In its private sector proposals for 2021/22 National Budget, the private sector lobby group said the country’s tax policies create an environment where smuggled goods thrive.
MCCCI wants Treasury to remove value added tax (VAT) on wheat flour and soap noodles while moving locally printed educational materials, including text books from VAT exempt to zero-rated category.
It also wants taxes on importation of raw materials for manufacturing activities and import duty on machinery spare parts removed, arguing the taxes create high machine maintenance costs.
To create more industrial growth opportunities, MCCCI has suggested that withholding tax rate for all small and medium enterprises (SMEs) and excise duty be reduced from 20 percent to 10 percent and from 30 percent to 20 percent respectively.
Reads the submission in part: “Deliberate efforts should be made to grow our processing and manufacturing sector otherwise we will be stuck as an import-dependent economy.
“Domestic tax and non-tax reforms have also been registered as a challenge because of uncertainty that surrounds implementation of tax reforms, which are introduced during budget session.”
The proposals by MCCCI come as government is on the drive to widen the tax net and broaden the base by, among others, exploring new areas to tax, increase enforcement and monitoring compliance.
It is also coming at a time domestic revenue continues to shrink due to the impact of Covid-19 pandemic on businesses and the economy.
Due to revenue underperformance, the 2020/21 fiscal plan was revised upwards from K2.19 trillion to K2.33 trillion with total revenues and grants revised upwards from K1.43 trillion to K1.52 trillion, representing 16.5 percent of the country’s gross domestic product (GDP).
The increase has also widened the deficit from K755.1 billion to K810.7 billion, representing 8.8 percent of GDP.
Reacting to MCCCI proposals yesterday, tax expert Emmanuel Kaluluma, who is senior tax consultant at EK Tax Consultants, said it is impossible to reduce rates of some taxes.
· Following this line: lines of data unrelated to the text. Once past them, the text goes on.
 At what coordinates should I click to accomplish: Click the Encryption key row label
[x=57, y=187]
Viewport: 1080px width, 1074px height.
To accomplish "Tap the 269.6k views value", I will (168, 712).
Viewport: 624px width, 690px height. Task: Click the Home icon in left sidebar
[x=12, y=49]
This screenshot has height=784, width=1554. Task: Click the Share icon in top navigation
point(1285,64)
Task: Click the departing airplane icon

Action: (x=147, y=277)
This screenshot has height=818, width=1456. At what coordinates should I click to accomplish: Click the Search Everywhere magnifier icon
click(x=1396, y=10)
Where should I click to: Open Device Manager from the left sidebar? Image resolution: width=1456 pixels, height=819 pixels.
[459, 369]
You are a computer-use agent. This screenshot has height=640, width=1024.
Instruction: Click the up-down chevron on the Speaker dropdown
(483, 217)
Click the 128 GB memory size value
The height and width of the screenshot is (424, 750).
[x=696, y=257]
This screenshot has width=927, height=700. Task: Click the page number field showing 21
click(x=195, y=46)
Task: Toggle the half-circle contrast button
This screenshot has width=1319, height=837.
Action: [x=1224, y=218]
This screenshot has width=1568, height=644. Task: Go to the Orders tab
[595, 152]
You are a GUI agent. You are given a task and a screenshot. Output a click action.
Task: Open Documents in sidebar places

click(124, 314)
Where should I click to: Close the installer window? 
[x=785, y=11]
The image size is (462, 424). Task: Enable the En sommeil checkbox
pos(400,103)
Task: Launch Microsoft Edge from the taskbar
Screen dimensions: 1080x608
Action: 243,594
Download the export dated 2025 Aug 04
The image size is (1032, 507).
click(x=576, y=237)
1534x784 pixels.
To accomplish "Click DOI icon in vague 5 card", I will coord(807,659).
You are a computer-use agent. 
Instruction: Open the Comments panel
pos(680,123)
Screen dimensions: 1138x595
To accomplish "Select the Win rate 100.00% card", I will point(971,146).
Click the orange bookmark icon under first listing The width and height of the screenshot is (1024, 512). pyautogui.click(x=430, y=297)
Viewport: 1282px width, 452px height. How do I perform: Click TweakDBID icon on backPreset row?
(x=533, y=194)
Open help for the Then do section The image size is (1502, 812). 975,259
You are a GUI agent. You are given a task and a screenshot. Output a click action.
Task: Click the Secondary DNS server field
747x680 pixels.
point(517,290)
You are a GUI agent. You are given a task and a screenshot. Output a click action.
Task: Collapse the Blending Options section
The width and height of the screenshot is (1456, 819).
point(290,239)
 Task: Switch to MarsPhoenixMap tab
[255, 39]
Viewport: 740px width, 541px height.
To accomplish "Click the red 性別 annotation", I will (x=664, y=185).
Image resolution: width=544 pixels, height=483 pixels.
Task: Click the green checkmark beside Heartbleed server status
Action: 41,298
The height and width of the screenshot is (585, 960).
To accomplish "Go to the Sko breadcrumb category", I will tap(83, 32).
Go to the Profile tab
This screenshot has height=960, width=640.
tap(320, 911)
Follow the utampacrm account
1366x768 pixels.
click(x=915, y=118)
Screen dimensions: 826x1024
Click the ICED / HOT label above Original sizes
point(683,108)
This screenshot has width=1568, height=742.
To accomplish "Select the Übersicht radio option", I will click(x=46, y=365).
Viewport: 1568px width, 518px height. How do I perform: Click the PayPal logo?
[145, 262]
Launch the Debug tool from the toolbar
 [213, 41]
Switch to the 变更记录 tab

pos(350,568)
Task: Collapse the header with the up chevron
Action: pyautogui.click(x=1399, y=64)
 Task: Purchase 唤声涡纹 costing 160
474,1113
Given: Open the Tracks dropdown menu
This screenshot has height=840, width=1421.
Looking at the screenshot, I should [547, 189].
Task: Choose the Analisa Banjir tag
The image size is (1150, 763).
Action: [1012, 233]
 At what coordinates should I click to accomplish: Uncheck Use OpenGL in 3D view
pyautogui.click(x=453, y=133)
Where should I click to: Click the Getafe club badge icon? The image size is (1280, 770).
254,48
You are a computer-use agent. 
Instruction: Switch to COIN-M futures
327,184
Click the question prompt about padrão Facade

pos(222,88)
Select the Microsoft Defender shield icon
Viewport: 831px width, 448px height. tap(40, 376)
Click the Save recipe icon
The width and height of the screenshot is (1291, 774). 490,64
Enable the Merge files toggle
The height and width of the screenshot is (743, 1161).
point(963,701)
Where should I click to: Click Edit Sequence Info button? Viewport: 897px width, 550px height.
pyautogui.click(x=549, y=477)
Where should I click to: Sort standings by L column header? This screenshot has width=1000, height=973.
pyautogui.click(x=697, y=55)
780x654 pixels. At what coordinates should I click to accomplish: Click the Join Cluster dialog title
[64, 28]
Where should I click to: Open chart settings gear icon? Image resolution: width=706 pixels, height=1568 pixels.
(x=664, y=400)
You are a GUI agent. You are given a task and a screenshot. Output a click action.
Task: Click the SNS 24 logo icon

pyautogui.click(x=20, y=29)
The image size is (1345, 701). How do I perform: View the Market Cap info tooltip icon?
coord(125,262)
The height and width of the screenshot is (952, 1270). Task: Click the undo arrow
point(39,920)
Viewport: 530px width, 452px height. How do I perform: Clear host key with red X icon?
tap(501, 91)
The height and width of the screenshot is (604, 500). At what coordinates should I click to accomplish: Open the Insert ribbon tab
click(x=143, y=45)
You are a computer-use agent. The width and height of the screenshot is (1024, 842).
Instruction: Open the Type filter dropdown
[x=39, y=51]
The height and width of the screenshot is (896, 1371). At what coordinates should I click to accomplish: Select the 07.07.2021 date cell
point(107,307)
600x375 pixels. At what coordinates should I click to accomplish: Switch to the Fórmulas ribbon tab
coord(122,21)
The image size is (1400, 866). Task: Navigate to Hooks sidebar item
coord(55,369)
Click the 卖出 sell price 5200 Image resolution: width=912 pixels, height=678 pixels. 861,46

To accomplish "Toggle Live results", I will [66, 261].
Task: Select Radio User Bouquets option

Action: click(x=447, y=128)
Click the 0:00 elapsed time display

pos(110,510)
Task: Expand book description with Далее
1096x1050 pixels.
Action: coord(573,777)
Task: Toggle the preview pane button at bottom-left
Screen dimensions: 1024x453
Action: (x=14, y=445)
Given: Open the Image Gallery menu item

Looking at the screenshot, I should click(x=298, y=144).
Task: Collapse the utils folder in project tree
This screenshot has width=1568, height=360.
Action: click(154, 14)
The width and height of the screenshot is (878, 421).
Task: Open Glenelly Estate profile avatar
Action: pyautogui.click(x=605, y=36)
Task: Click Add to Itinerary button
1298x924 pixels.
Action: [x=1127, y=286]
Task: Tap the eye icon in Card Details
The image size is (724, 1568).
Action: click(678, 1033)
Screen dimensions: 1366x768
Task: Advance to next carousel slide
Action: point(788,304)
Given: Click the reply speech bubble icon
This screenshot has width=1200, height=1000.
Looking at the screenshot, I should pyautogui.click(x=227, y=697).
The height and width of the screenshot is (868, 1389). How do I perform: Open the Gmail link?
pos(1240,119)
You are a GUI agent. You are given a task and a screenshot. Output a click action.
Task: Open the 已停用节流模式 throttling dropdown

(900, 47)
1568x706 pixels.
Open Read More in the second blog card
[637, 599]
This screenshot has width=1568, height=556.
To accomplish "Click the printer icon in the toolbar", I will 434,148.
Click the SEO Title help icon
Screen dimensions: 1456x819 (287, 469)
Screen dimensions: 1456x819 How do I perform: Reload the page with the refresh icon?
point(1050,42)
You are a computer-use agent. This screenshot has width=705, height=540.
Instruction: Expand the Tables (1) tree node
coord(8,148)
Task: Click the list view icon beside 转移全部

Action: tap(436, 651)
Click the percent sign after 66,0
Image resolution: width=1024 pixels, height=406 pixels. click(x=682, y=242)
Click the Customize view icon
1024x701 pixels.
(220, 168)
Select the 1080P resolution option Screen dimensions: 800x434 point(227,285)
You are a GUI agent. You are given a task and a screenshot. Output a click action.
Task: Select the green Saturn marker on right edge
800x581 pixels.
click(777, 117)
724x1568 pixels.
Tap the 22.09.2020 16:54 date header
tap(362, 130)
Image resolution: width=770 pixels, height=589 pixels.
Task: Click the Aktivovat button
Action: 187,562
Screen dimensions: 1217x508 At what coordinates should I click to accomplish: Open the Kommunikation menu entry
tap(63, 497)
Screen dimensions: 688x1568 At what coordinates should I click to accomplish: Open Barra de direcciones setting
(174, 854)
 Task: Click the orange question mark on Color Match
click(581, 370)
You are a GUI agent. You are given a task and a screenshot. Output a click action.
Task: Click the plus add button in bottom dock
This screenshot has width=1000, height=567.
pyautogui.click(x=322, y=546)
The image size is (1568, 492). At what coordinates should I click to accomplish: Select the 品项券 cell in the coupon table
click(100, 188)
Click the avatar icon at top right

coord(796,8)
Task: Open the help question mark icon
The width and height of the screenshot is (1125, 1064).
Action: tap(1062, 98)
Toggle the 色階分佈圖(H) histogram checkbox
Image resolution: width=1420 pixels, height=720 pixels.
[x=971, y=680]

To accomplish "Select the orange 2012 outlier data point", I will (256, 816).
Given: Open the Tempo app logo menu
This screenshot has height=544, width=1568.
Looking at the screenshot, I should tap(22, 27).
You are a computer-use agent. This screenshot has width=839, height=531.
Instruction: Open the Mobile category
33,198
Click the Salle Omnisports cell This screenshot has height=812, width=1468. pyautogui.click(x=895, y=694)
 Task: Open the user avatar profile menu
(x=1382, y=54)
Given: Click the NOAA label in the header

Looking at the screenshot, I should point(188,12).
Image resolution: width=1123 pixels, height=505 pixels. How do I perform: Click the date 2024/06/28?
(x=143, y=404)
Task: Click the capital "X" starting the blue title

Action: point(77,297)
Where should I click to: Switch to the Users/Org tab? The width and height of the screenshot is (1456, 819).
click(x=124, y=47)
He said with certain expenditures being fixed, having government to lower taxes will mean reduced revenues for such costs.
Said Kaluluma: “The proposal by MCCCI should have come at a time when everything is alright. We are going through difficult times and reduced revenues at this time could spell doom for the nation.”
He observed that reducing the excise tax will only make goods from other neighbouring countries cheaper, which does not protect local businesses as excise tax protocol calls for equal taxes.
In the second half, Treasury is projecting total revenue and grants at K875.8 billion of which K621.6 billion is domestic revenue and K254.2 billion are grants.